## EXERCISE AIM
Would you please restate all of the data exactly?

## DATA SUPPLIED
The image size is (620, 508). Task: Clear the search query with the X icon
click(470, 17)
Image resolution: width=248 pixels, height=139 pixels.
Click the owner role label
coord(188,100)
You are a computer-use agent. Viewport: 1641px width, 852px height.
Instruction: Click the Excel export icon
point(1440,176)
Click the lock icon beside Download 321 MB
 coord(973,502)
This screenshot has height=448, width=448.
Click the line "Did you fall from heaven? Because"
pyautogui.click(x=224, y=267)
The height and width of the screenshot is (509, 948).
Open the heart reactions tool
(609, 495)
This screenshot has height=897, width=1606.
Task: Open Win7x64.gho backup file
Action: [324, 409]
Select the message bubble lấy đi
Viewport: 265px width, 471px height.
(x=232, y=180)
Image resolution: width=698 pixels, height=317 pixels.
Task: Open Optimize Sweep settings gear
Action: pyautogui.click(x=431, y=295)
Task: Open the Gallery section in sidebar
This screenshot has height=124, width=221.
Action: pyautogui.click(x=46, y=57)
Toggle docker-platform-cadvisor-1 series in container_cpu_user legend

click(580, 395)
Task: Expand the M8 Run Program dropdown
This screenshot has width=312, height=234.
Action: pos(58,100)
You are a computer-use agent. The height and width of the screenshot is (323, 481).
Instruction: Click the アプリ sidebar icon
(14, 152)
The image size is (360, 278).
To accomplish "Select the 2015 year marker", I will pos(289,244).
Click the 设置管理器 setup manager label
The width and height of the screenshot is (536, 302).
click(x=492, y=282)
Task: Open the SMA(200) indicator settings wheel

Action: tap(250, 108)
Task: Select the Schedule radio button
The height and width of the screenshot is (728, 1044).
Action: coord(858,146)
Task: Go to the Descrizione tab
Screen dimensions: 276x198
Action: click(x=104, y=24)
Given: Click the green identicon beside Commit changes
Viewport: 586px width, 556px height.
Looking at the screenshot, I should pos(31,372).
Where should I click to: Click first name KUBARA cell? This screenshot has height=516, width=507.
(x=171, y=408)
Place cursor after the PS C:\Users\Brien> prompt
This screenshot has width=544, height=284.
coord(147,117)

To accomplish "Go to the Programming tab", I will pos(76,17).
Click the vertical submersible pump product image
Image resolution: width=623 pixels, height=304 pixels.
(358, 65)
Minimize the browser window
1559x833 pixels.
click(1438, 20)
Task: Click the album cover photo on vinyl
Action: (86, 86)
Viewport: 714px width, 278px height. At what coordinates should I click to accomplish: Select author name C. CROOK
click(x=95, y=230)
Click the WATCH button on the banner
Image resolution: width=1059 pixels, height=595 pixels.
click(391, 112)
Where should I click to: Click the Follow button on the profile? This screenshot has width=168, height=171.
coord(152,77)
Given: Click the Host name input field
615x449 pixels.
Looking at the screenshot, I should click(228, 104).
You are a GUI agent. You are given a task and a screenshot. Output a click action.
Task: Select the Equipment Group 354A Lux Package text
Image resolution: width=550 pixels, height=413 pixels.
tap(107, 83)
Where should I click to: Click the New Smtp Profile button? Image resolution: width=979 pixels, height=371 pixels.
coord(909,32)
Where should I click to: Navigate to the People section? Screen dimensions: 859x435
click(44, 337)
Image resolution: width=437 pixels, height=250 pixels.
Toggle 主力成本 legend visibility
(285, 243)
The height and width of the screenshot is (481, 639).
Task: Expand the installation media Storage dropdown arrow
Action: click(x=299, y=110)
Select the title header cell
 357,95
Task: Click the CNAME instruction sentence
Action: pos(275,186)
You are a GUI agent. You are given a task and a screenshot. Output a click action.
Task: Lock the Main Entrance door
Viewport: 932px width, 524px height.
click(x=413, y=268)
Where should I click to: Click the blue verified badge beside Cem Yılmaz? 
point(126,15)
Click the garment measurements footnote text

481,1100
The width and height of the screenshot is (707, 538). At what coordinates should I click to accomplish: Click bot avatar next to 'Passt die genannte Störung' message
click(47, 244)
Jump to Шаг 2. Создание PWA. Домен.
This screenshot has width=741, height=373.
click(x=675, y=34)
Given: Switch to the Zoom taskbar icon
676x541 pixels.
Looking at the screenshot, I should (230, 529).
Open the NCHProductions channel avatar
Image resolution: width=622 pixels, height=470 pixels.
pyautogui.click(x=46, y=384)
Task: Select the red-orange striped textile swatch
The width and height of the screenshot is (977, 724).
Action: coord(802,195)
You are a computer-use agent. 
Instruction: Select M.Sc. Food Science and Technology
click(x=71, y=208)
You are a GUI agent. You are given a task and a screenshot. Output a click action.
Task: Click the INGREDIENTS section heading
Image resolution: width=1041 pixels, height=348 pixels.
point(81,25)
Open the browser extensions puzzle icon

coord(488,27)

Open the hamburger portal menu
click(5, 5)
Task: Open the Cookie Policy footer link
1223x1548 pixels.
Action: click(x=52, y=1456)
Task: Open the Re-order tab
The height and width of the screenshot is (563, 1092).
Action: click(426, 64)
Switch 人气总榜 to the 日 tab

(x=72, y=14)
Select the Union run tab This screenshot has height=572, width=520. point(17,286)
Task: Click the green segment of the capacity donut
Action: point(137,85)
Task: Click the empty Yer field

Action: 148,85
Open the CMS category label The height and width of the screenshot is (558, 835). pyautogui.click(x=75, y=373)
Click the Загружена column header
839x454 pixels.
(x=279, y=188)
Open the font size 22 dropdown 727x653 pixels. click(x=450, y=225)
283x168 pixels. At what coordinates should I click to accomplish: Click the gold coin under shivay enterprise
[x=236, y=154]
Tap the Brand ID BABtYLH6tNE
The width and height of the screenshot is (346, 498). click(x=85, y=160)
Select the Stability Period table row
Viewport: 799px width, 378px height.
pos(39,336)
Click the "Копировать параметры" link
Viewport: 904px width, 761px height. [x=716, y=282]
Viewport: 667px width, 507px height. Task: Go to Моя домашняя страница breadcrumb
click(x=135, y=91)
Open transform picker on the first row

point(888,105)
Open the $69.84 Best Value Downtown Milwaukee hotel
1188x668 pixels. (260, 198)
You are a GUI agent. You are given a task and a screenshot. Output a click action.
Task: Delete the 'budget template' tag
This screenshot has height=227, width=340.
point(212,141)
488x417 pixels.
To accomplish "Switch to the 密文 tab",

## COMPLETED EXERCISE
The image size is (620, 508). Task: Clear the search query with the X icon
click(470, 17)
Image resolution: width=248 pixels, height=139 pixels.
Click the owner role label
coord(188,100)
You are a computer-use agent. Viewport: 1641px width, 852px height.
Instruction: Click the Excel export icon
point(1440,176)
Click the lock icon beside Download 321 MB
 coord(973,502)
This screenshot has height=448, width=448.
Click the line "Did you fall from heaven? Because"
pyautogui.click(x=224, y=267)
The height and width of the screenshot is (509, 948).
Open the heart reactions tool
(609, 495)
This screenshot has height=897, width=1606.
Task: Open Win7x64.gho backup file
Action: [324, 409]
Select the message bubble lấy đi
Viewport: 265px width, 471px height.
(x=232, y=180)
Image resolution: width=698 pixels, height=317 pixels.
Task: Open Optimize Sweep settings gear
Action: pyautogui.click(x=431, y=295)
Task: Open the Gallery section in sidebar
This screenshot has height=124, width=221.
Action: pyautogui.click(x=46, y=57)
Toggle docker-platform-cadvisor-1 series in container_cpu_user legend

click(580, 395)
Task: Expand the M8 Run Program dropdown
This screenshot has width=312, height=234.
Action: pos(58,100)
You are a computer-use agent. The height and width of the screenshot is (323, 481).
Instruction: Click the アプリ sidebar icon
(14, 152)
The image size is (360, 278).
To accomplish "Select the 2015 year marker", I will pos(289,244).
Click the 设置管理器 setup manager label
The width and height of the screenshot is (536, 302).
click(x=492, y=282)
Task: Open the SMA(200) indicator settings wheel

Action: tap(250, 108)
Task: Select the Schedule radio button
The height and width of the screenshot is (728, 1044).
Action: coord(858,146)
Task: Go to the Descrizione tab
Screen dimensions: 276x198
Action: click(x=104, y=24)
Given: Click the green identicon beside Commit changes
Viewport: 586px width, 556px height.
Looking at the screenshot, I should pos(31,372).
Where should I click to: Click first name KUBARA cell? This screenshot has height=516, width=507.
(x=171, y=408)
Place cursor after the PS C:\Users\Brien> prompt
This screenshot has width=544, height=284.
coord(147,117)

To accomplish "Go to the Programming tab", I will pos(76,17).
Click the vertical submersible pump product image
Image resolution: width=623 pixels, height=304 pixels.
(358, 65)
Minimize the browser window
1559x833 pixels.
click(1438, 20)
Task: Click the album cover photo on vinyl
Action: (86, 86)
Viewport: 714px width, 278px height. At what coordinates should I click to accomplish: Select author name C. CROOK
click(x=95, y=230)
Click the WATCH button on the banner
Image resolution: width=1059 pixels, height=595 pixels.
click(391, 112)
Where should I click to: Click the Follow button on the profile? This screenshot has width=168, height=171.
coord(152,77)
Given: Click the Host name input field
615x449 pixels.
Looking at the screenshot, I should click(228, 104).
You are a GUI agent. You are given a task and a screenshot. Output a click action.
Task: Select the Equipment Group 354A Lux Package text
Image resolution: width=550 pixels, height=413 pixels.
tap(107, 83)
Where should I click to: Click the New Smtp Profile button? Image resolution: width=979 pixels, height=371 pixels.
coord(909,32)
Where should I click to: Navigate to the People section? Screen dimensions: 859x435
click(44, 337)
Image resolution: width=437 pixels, height=250 pixels.
Toggle 主力成本 legend visibility
(285, 243)
The height and width of the screenshot is (481, 639).
Task: Expand the installation media Storage dropdown arrow
Action: click(x=299, y=110)
Select the title header cell
 357,95
Task: Click the CNAME instruction sentence
Action: pos(275,186)
You are a GUI agent. You are given a task and a screenshot. Output a click action.
Task: Lock the Main Entrance door
Viewport: 932px width, 524px height.
click(x=413, y=268)
Where should I click to: Click the blue verified badge beside Cem Yılmaz? 
point(126,15)
Click the garment measurements footnote text

481,1100
The width and height of the screenshot is (707, 538). At what coordinates should I click to accomplish: Click bot avatar next to 'Passt die genannte Störung' message
click(47, 244)
Jump to Шаг 2. Создание PWA. Домен.
This screenshot has width=741, height=373.
click(x=675, y=34)
Given: Switch to the Zoom taskbar icon
676x541 pixels.
Looking at the screenshot, I should (230, 529).
Open the NCHProductions channel avatar
Image resolution: width=622 pixels, height=470 pixels.
pyautogui.click(x=46, y=384)
Task: Select the red-orange striped textile swatch
The width and height of the screenshot is (977, 724).
Action: coord(802,195)
You are a computer-use agent. 
Instruction: Select M.Sc. Food Science and Technology
click(x=71, y=208)
You are a GUI agent. You are given a task and a screenshot. Output a click action.
Task: Click the INGREDIENTS section heading
Image resolution: width=1041 pixels, height=348 pixels.
point(81,25)
Open the browser extensions puzzle icon

coord(488,27)

Open the hamburger portal menu
click(5, 5)
Task: Open the Cookie Policy footer link
1223x1548 pixels.
Action: click(x=52, y=1456)
Task: Open the Re-order tab
The height and width of the screenshot is (563, 1092).
Action: click(426, 64)
Switch 人气总榜 to the 日 tab

(x=72, y=14)
Select the Union run tab This screenshot has height=572, width=520. point(17,286)
Task: Click the green segment of the capacity donut
Action: point(137,85)
Task: Click the empty Yer field

Action: 148,85
Open the CMS category label The height and width of the screenshot is (558, 835). pyautogui.click(x=75, y=373)
Click the Загружена column header
839x454 pixels.
(x=279, y=188)
Open the font size 22 dropdown 727x653 pixels. click(x=450, y=225)
283x168 pixels. At what coordinates should I click to accomplish: Click the gold coin under shivay enterprise
[x=236, y=154]
Tap the Brand ID BABtYLH6tNE
The width and height of the screenshot is (346, 498). click(x=85, y=160)
Select the Stability Period table row
Viewport: 799px width, 378px height.
pos(39,336)
Click the "Копировать параметры" link
Viewport: 904px width, 761px height. [x=716, y=282]
Viewport: 667px width, 507px height. Task: Go to Моя домашняя страница breadcrumb
click(x=135, y=91)
Open transform picker on the first row

point(888,105)
Open the $69.84 Best Value Downtown Milwaukee hotel
1188x668 pixels. (260, 198)
You are a GUI agent. You are given a task and a screenshot. Output a click action.
Task: Delete the 'budget template' tag
This screenshot has height=227, width=340.
point(212,141)
488x417 pixels.
To accomplish "Switch to the 密文 tab",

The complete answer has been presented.